An independent review has called for the establishment of a new organisation, the Office of Local Audit and Regulation (OLAR), to act as the system leader for the local audit framework.
The Independent Review into the Oversight of Local Audit and the Transparency of Local Authority Financial Reporting, led by former Local Government Ombudsman Sir Tony Redmond, said in its report OLAR should be created to manage, oversee and regulate local audit with the following key responsibilities:
- procurement of local audit contracts;
- producing annual reports summarising the state of local audit;
- management of local audit contracts;
- monitoring and review of local audit performance;
- determining the code of local audit practice; and
- regulating the local audit sector.
Roles and responsibilities currently carried out by Public Sector Audit Appointment, the Institute of Chartered Accountants of England & Wales, FRC/ARGA, and the Comptroller and Auditor General would be transferred to the OLAR as part of the shake-up.
The engagement of audit firms to perform the local audit role would also be accompanied by a new price/quality regime “to ensure that audits were performed by auditors who possessed the skills, expertise and experience necessary to fulfil the audit of local authorities”. The new regulator would hold those auditors accountable.
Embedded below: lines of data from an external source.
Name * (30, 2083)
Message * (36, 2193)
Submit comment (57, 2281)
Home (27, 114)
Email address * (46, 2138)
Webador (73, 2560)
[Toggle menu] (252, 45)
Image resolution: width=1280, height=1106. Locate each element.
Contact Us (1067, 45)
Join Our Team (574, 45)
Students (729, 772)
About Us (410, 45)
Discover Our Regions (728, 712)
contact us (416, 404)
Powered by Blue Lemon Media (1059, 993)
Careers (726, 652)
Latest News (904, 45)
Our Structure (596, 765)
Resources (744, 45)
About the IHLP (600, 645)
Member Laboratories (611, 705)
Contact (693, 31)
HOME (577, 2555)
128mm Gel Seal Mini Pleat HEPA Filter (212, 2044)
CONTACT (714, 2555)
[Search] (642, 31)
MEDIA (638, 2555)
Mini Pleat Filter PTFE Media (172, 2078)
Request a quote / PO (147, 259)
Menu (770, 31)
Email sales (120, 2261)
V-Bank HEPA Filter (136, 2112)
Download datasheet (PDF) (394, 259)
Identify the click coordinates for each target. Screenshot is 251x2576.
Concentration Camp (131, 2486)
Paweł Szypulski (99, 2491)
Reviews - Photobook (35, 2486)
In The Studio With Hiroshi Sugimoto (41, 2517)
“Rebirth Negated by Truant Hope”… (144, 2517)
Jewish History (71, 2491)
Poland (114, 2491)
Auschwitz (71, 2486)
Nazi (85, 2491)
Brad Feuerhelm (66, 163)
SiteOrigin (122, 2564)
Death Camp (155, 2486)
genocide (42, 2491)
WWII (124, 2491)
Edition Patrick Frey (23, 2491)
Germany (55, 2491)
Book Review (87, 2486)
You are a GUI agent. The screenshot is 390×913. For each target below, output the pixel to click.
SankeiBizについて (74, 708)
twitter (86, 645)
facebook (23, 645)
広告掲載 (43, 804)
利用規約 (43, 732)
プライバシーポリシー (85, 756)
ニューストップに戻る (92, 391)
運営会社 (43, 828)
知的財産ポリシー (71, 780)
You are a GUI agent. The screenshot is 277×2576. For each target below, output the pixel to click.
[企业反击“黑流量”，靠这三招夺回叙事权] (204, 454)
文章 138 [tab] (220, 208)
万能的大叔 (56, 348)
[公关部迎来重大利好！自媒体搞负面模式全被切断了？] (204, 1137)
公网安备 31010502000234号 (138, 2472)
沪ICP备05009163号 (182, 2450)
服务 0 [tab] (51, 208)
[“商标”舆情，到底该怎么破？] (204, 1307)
The review also called for:
- authorities to examine the composition of audit committees in order to ensure that the required knowledge and expertise are always present when considering reports, together with the requirement that at least an annual audit report to be submitted to full council. “This demonstrates transparency and accountability from a public perspective which is currently lacking in many authorities”;
- consideration to be given to the appointment of at least one independent member, suitably qualified, to the Audit Committee;
- formalising the facility for the CEO, Monitoring Officer and Chief Financial officer to meet with the key audit partner at least annually;
- a standardised statement of service information and costs, compared to the annual budget, that is aimed at taxpayers and service users.
The report estimated that “aside from the additional costs arising from a fee increase, the resource implications of the new regulatory body would amount to approximately £5m per annum after taking into account the amount related to staff subject to transfer under the TUPE arrangements”.
In a covering letter to Robert Jenrick, Secretary of State for Housing, Communities and Local Government Sir Tony said: “As I conducted my work, it became clear that the local audit market is very fragile. The current fee structure does not enable auditors to fulfil the role in an entirely satisfactory way. With 40% of audits failing to meet the required deadline for report in 2018/19, this signals a serious weakness in the ability of auditors to comply with their contractual obligations. In addition, the ambition of attracting new audit firms to the local authority market has not been realised.
“Without prompt action to implement my recommendations, there is a significant risk that the firms currently holding local audit contracts will withdraw from the market.”
Sir Tony said it would be possible to achieve part, but only part, of what needed to be done without legislation. “However, it is important to emphasise that to fully achieve the vision set out in the Review, primary legislation will be essential. Only this can give the new organisation the tools it needs to do its job and to rebuild the sustainability of the local audit market.”
The report revealed amongst other things that monitoring officers attend just under half of audit committee meetings.